[Input material]:
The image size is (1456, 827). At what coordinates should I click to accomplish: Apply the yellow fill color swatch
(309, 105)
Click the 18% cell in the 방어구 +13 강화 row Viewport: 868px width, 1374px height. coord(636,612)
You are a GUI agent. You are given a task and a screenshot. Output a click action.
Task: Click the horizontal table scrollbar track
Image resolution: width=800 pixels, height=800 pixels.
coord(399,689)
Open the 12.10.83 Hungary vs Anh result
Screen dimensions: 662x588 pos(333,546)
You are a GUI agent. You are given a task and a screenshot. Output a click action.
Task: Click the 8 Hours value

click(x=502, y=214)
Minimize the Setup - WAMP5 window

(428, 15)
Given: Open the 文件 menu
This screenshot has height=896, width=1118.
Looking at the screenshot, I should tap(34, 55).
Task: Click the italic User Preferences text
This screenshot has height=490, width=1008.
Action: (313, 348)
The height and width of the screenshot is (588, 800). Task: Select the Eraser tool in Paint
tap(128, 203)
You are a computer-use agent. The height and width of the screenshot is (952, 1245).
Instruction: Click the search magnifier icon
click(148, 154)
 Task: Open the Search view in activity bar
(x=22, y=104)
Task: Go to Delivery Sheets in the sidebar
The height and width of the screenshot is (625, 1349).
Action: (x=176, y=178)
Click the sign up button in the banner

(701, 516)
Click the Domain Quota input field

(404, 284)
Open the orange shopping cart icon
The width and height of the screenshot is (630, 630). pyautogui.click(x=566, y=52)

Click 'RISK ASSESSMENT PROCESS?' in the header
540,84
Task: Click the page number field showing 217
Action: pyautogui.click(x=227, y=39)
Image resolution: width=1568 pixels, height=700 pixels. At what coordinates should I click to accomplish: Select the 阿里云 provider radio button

[Work to be completed]:
Copy out all of the items above, line for line, without changing a word.

[Written response]:
The image size is (1456, 827). At what coordinates should I click to accomplish: Apply the yellow fill color swatch
(309, 105)
Click the 18% cell in the 방어구 +13 강화 row Viewport: 868px width, 1374px height. coord(636,612)
You are a GUI agent. You are given a task and a screenshot. Output a click action.
Task: Click the horizontal table scrollbar track
Image resolution: width=800 pixels, height=800 pixels.
coord(399,689)
Open the 12.10.83 Hungary vs Anh result
Screen dimensions: 662x588 pos(333,546)
You are a GUI agent. You are given a task and a screenshot. Output a click action.
Task: Click the 8 Hours value

click(x=502, y=214)
Minimize the Setup - WAMP5 window

(428, 15)
Given: Open the 文件 menu
This screenshot has height=896, width=1118.
Looking at the screenshot, I should tap(34, 55).
Task: Click the italic User Preferences text
This screenshot has height=490, width=1008.
Action: (313, 348)
The height and width of the screenshot is (588, 800). Task: Select the Eraser tool in Paint
tap(128, 203)
You are a computer-use agent. The height and width of the screenshot is (952, 1245).
Instruction: Click the search magnifier icon
click(148, 154)
 Task: Open the Search view in activity bar
(x=22, y=104)
Task: Go to Delivery Sheets in the sidebar
The height and width of the screenshot is (625, 1349).
Action: (x=176, y=178)
Click the sign up button in the banner

(701, 516)
Click the Domain Quota input field

(404, 284)
Open the orange shopping cart icon
The width and height of the screenshot is (630, 630). pyautogui.click(x=566, y=52)

Click 'RISK ASSESSMENT PROCESS?' in the header
540,84
Task: Click the page number field showing 217
Action: pyautogui.click(x=227, y=39)
Image resolution: width=1568 pixels, height=700 pixels. At what coordinates should I click to accomplish: Select the 阿里云 provider radio button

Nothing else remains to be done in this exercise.